New in Scaffold 4.0.1 (Oct 9, 2013)

  • Scaffold Features:
  • Modified the Similarity View to display a single MS Sample when Independent Sample Grouping is on. The MS Sample can be selected from a dropdown.
  • Added clustering information to the Protein Name Accession Report.
  • Scaffold Bug Fixes:
  • Corrected an error that caused some of the Display Options to display the wrong counts when the legacy grouping model was used.
  • Corrected an error in the mzIdentML export that caused loss of data when files were loaded into Scaffold PTM. PTM users should also update their versions of Scaffold PTM.
  • Modified the category-level fold-change calculation to use sample averages within each category rather than raw sums.
  • Fixed an error that occurred when combining sample independent grouping with clustering.
  • Update FDR Landscape immediately when a custom peptide threshold is activated.
  • Corrected a protein grouping error that occasionally resulted in display of a protein with only 0% probability peptides.
  • Optimized building of the FDR landscape.
  • Optimized resetting of NTT calculations for proteins when regrouping occurs.
  • Perform an integrity check on FASTA index files and indicate if the index needs to be updated or repaired.
  • Made Edit > Edit FASTA Database and Experiment > Apply New Database displays consistent.
  • Display a warning message if user attempts to merge a non-Scaffold file.
  • Limited the size of tooltips.

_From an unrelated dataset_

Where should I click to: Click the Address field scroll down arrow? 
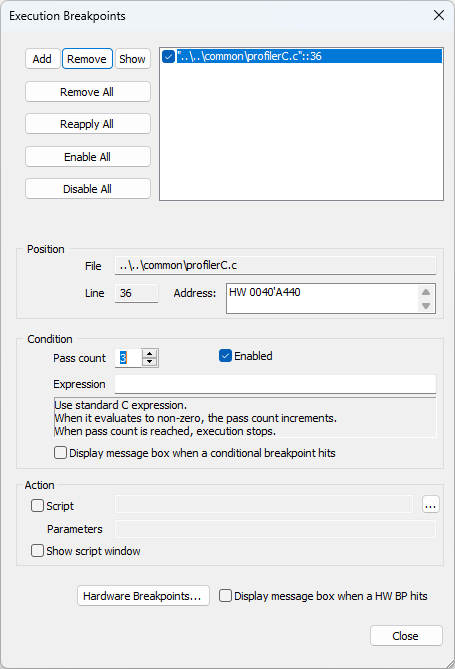point(426,306)
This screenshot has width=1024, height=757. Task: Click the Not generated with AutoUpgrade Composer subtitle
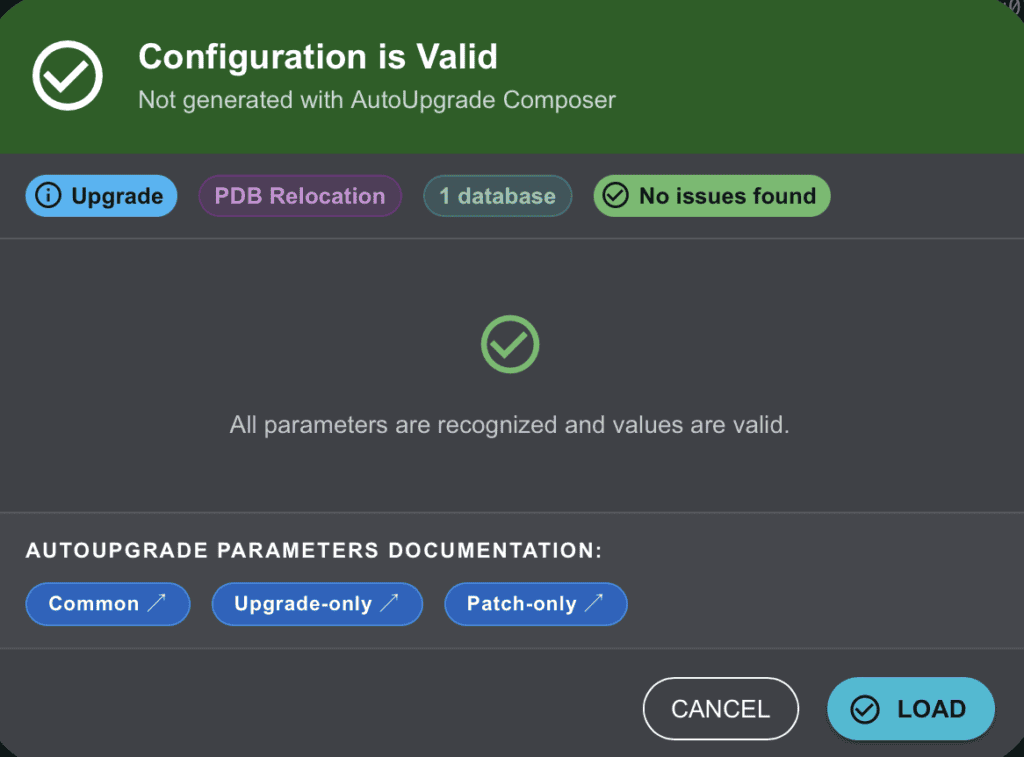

The full text can be seen by pressing F2.
  • Prevented editing of the peptide threshold in frozen experiments.

New in Scaffold 4.0.0 (Oct 9, 2013)

  • Added precursor intensity as a quantitative method for Scaffold Q+.
  • Accepts files containing precursor intensity data from Mascot Distiller, MaxQuant, Proteome Discoverer and Spectrum Mill.
  • Added an option to choose statistical blocking at the spectrum, peptide, or sample level in the random permutation test.
  • Load SILAC data analyzed with Spectrum Mill
  • Scaffold Bug Fixes:
  • Changed the method of performing the permutation test and switched to using F-statistic for evaluation of significance.
  • Corrected report names in Scaffold Q+.
  • Changed the Bonferroni correction to use the number of proteins meeting thresholds, regardless of filters applied.
  • Increased the number of significant digits for quantitative values in Q+ peptide and spectrum reports.
  • Changed the export options in the Publish View of Scaffold Q+.
  • Improved the Q+ sample organization dialog.